Culminating my master’s degree in English, my dissertation will examine how, specifically in Gothic literature, disability, both physical and psychiatric, affects the concepts of power and vulnerability, causing characters to become misunderstood and often villainised. My research will span literature from the nineteenth to the early twentieth century and argue how writers of Gothic Literature only included disabled characters in their fiction if the characters’ disabilities aesthetically disfigured their visual appearance and thus inspired dread or terror through the reader and amongst the society in which the literature was set. Since my dissertation will encompass the works of Victor Hugo, Charles Dickens and Gaston Leroux, I decided to centre my data visualisations (a timeline and a juxtapose) on Victor Hugo, considering that Hugo’s literary work, particularly The Hunchback of Notre Dame, heavily influenced the Gothic writing of Dickens and Leroux.

Visualisation 1: Timeline

Using biographical data, the following timeline demonstrates the life of Victor Hugo in sequences. The timeline begins with the historical context of revolutionary France in the late 18th century. It goes on to visualise Hugo’s life, spanning through his childhood, adolescence and adulthood, whilst simultaneously highlighting his most acclaimed literary and political accomplishments along the way. The interactive nature of the timeline allows the viewer to move forward and backward and identify which moments or events in Hugo’s life were happening in tandem.
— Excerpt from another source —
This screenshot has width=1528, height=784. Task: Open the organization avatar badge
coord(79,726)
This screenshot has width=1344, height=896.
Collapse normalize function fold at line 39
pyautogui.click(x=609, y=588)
Visualisation 2: Juxtapose

Using an illustration and a still image, the following juxtapose compares how a disabled character was represented in nineteenth-century Gothic Literature in contrast to a late 20th-century animated feature film. The left side of the juxtapose shows the character of Quasimodo from Notre-Dame De Paris portrayed under a grotesque light. The illustration included in an 1844 illustrated edition of the novel likens Quasimodo’s disability and facial disfigurement to that of a frightening sub-human deserving of punishment. Contrarily, the right side of the juxtapose provides an opposite alternative, with Disney’s Quasimodo resembling both a cheerful and empathetic character.